This is also based on a Robert Cialdini principle. He’s that guy that studied the psychology of persuasion that you can further a relationship, especially a new relationship, by asking for a small favor or a favor that’s easily rendered. But you’re positioning it and framing it as asking for a favor. Okay. So this particular strategy applies to cold outreach, that could be over the phone. In the case that I’m going to tell you about, it was over email, cold email.
And this was used for a startup. This startup sells big ticket items. And essentially when they developed their service, there were really only a few thousand potential clients in the entire country that they could give that service to, that would be qualified for that service. Now, this service, it was kind of like, it’s like EnviroTech model. The service is something that, in theory, everyone or anyone in their niche could use, and basically next to nobody was taking advantage of yet.
However, they had tested sending out some cold emails, doing some outreach phone calls, and the response was very low.

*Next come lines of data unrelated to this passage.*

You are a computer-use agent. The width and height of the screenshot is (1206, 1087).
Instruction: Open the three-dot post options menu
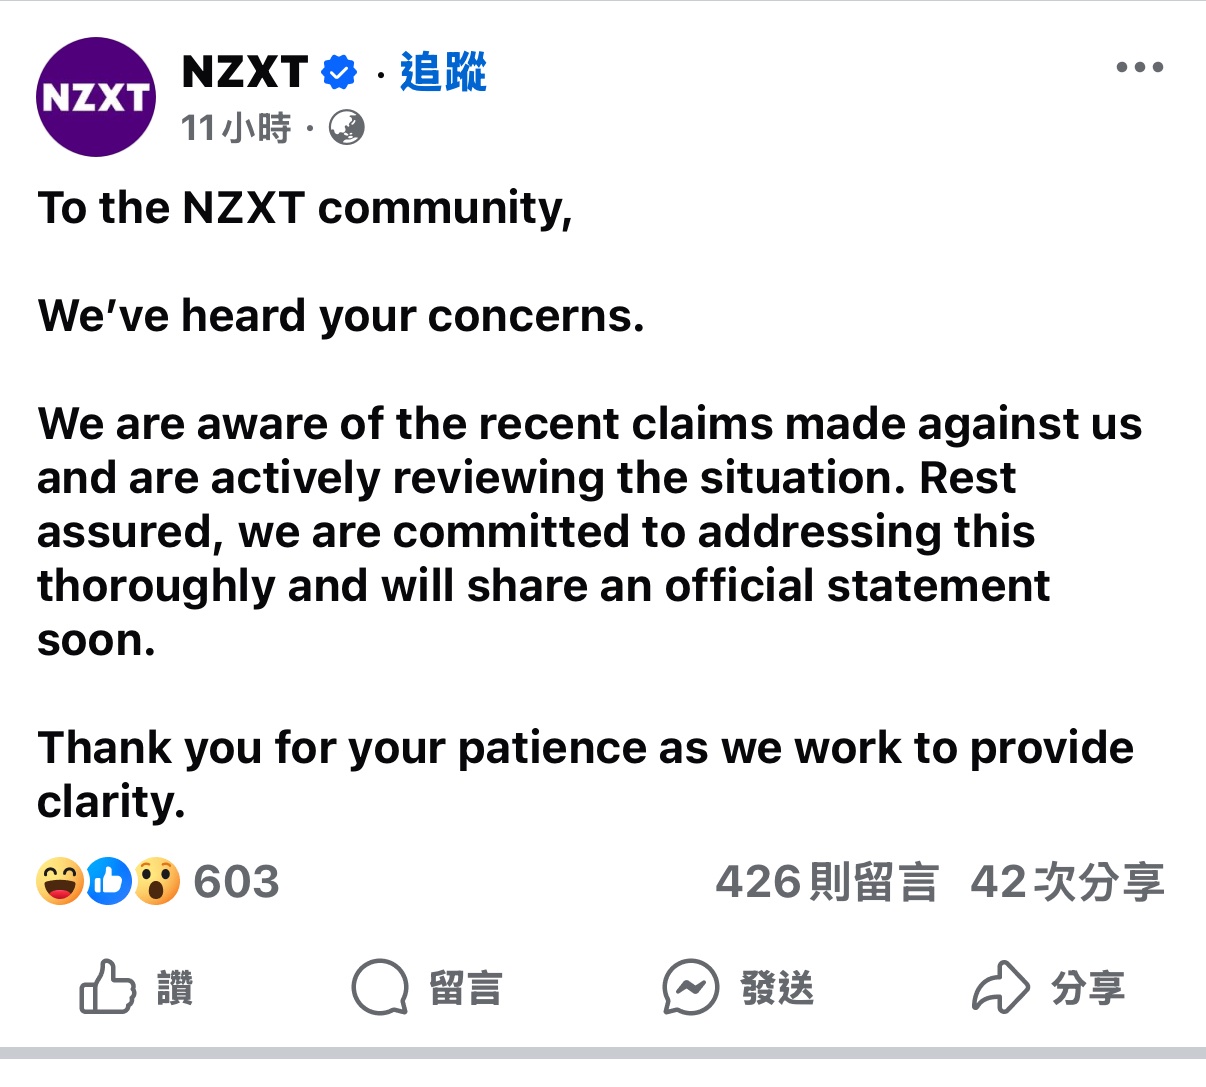1139,68
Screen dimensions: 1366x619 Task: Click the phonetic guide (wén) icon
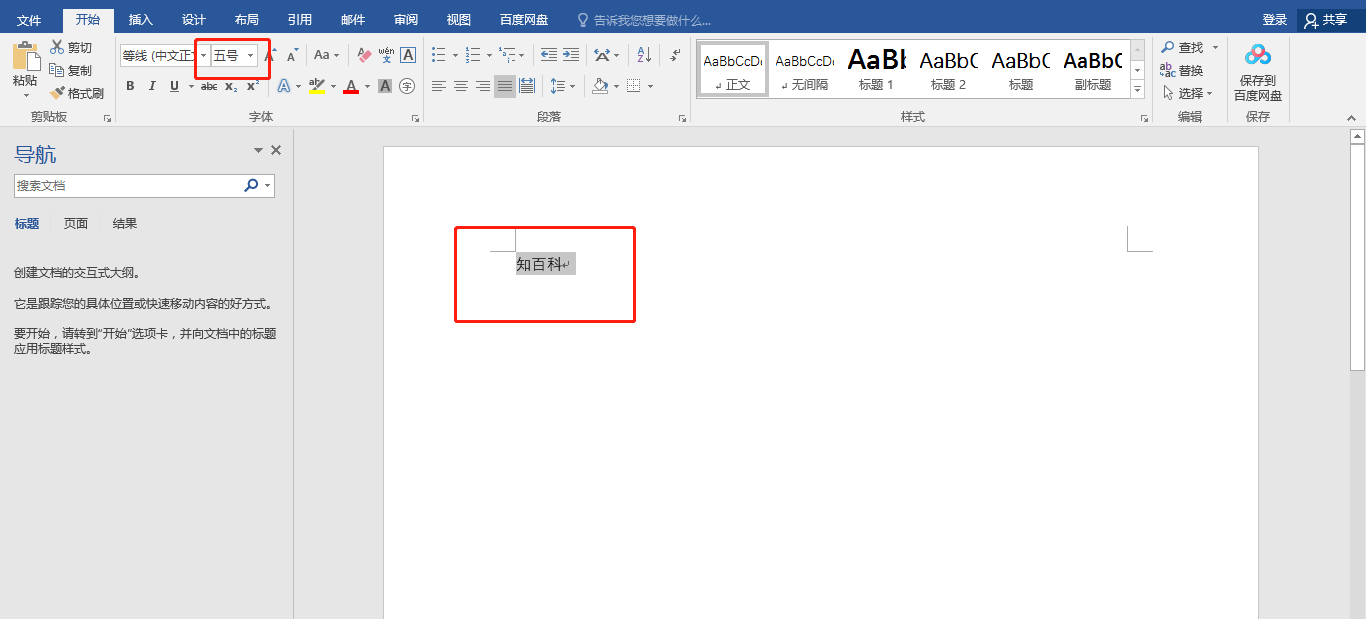[386, 55]
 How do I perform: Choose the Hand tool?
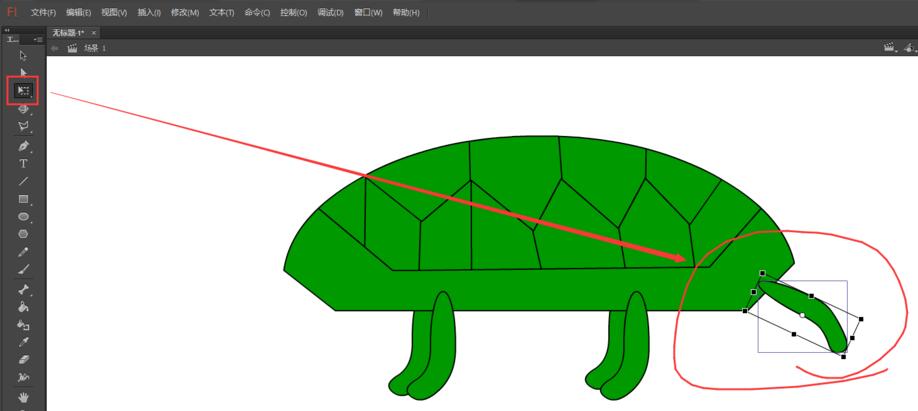(x=23, y=397)
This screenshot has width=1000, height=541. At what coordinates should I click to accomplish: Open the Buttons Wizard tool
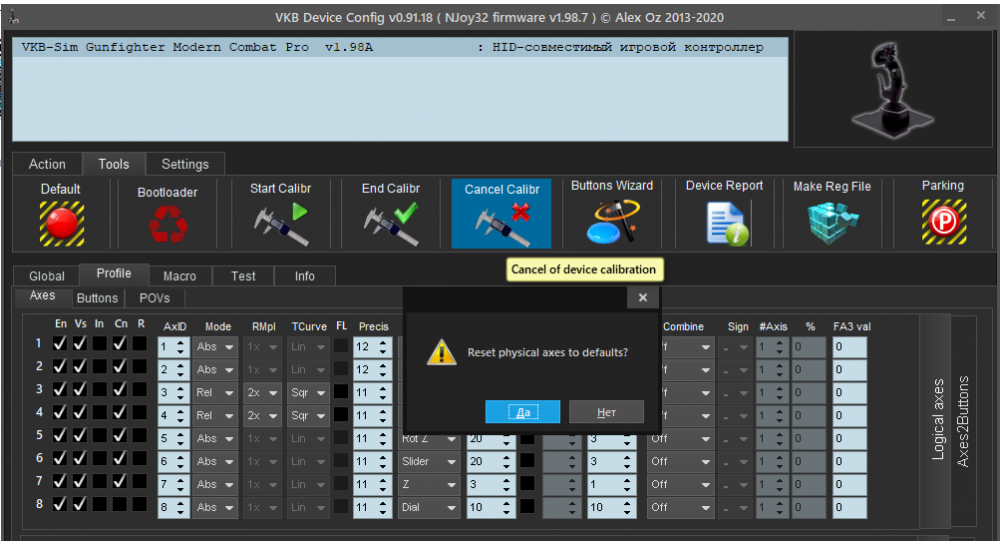[x=611, y=222]
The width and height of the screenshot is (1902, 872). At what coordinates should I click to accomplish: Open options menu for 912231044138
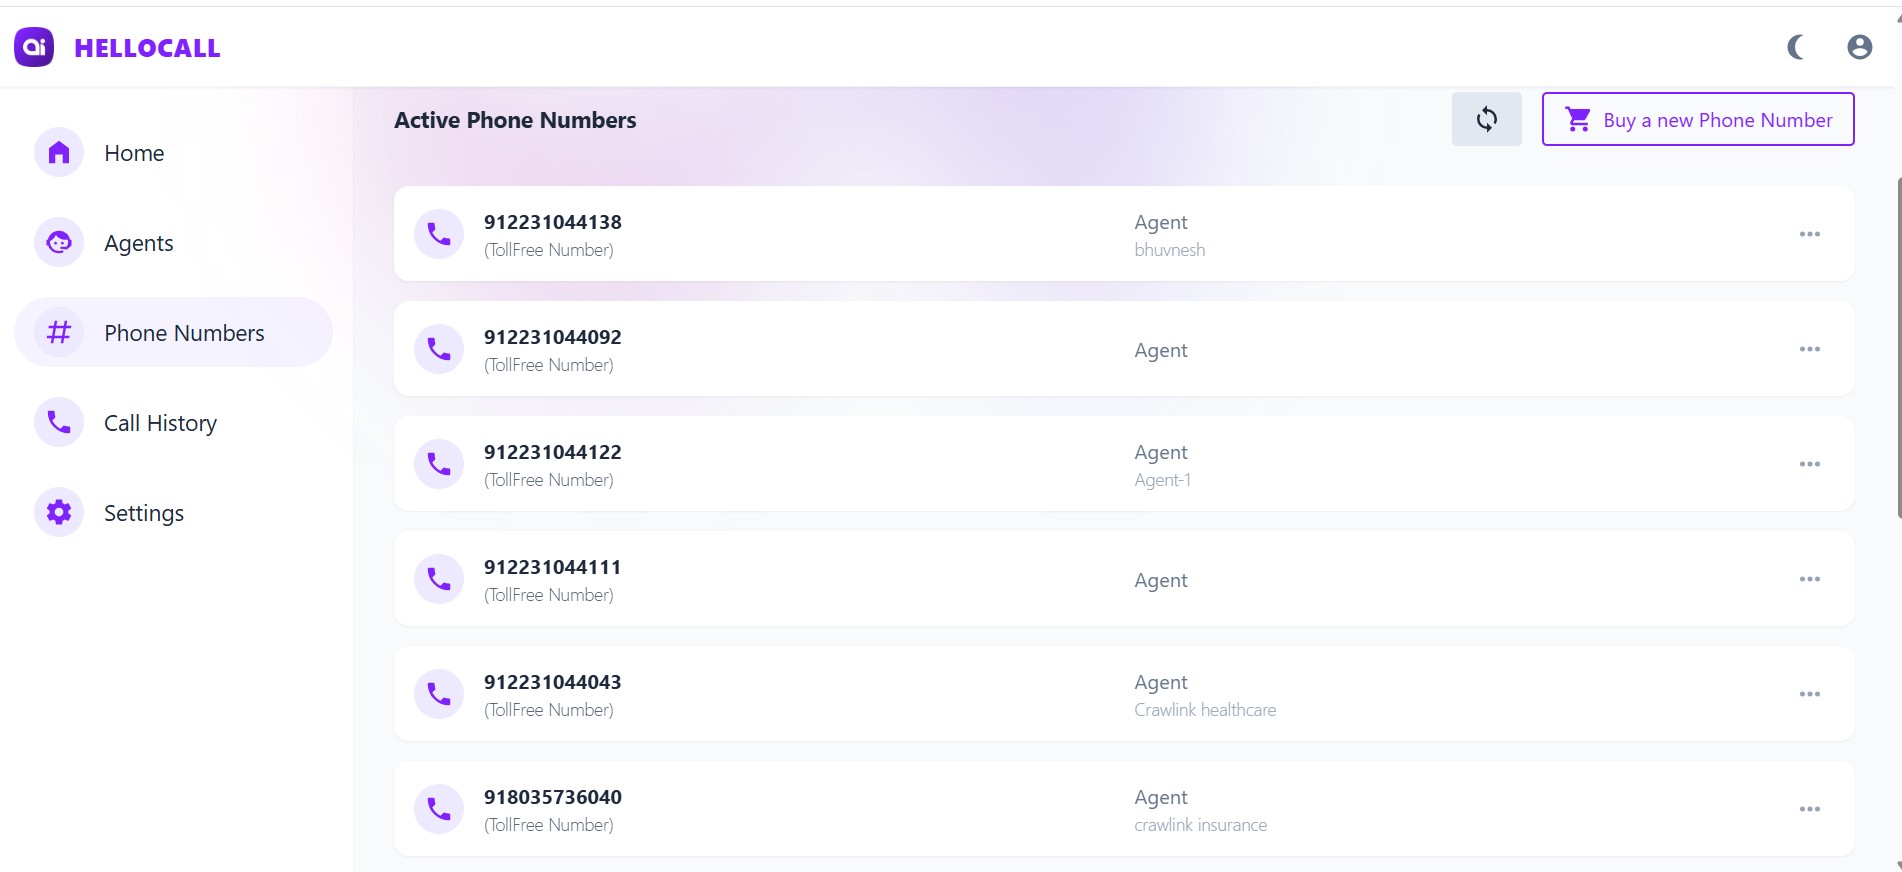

And so one of their principals came to me. We often work together on figuring these marketing problems out, sometimes just for fun, just to compare notes. And we tried to brainstorm a bunch of what wasn’t working, what could we change to make this cold outreach campaign a little bit more effective? One thing they did have is they knew the contact details of all their decision makers. So it wasn’t like we had to hunt for decision makers. We didn’t have to ask for decision makers. We didn’t have to find out what their contact details were. They list their email and phone numbers online. It’s not perfect. Sometimes the information’s outdated by a few months or something, or if somebody changes jobs. This is not the type of niche where someone runs to the internet to immediately update their information.
But the fact of the matter is they probably could have just taken all those names and put them in an automation if they wanted to get really lazy. And what we were trying to do is brainstorm what issues were they running into? They had such a good offer. And the offer was really good, and it required almost next to nothing from these clients to get started. So what were the issues with people not responding, and how could we tweak this to make it a really effective pitch for the future in case this guy wanted to hire employees to do this, or he wanted to automate it further in the future?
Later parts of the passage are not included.